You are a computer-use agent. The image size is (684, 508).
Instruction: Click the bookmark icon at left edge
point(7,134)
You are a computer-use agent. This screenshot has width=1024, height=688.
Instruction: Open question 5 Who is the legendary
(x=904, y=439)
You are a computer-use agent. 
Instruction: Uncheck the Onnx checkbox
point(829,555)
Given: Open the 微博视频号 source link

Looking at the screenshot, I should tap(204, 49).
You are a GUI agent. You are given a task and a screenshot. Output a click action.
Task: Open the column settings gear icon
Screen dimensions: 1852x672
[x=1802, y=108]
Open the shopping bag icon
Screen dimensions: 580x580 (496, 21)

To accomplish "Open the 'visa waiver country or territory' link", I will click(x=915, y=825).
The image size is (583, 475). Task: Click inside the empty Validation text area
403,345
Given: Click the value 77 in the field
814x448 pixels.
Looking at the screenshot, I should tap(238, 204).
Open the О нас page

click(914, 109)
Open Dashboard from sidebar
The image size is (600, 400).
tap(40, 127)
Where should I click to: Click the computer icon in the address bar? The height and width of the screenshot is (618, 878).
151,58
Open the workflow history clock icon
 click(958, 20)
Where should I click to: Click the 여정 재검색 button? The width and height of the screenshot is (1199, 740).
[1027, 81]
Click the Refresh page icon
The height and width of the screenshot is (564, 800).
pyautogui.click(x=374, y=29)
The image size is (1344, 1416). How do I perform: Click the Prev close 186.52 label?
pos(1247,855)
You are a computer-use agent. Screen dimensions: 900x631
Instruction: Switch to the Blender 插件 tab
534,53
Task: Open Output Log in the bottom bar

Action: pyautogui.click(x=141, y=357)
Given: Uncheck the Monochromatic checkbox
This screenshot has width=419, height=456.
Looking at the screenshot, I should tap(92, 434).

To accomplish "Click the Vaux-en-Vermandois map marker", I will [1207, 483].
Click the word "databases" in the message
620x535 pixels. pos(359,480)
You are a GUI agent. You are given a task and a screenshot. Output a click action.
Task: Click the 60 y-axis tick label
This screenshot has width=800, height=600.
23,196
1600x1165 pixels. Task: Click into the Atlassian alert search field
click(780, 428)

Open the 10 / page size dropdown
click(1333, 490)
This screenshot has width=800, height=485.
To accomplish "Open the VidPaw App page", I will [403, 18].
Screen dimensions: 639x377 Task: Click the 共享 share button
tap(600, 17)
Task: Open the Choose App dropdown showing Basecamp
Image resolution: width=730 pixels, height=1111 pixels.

######

- **Exercise goal**: Repeat the line that contains "Task: Click the 60 y-axis tick label", then every line after it until the records end, with nothing added.

- **Exercise result**:
Task: Click the 60 y-axis tick label
This screenshot has width=800, height=600.
23,196
1600x1165 pixels. Task: Click into the Atlassian alert search field
click(780, 428)

Open the 10 / page size dropdown
click(1333, 490)
This screenshot has width=800, height=485.
To accomplish "Open the VidPaw App page", I will [403, 18].
Screen dimensions: 639x377 Task: Click the 共享 share button
tap(600, 17)
Task: Open the Choose App dropdown showing Basecamp
Image resolution: width=730 pixels, height=1111 pixels.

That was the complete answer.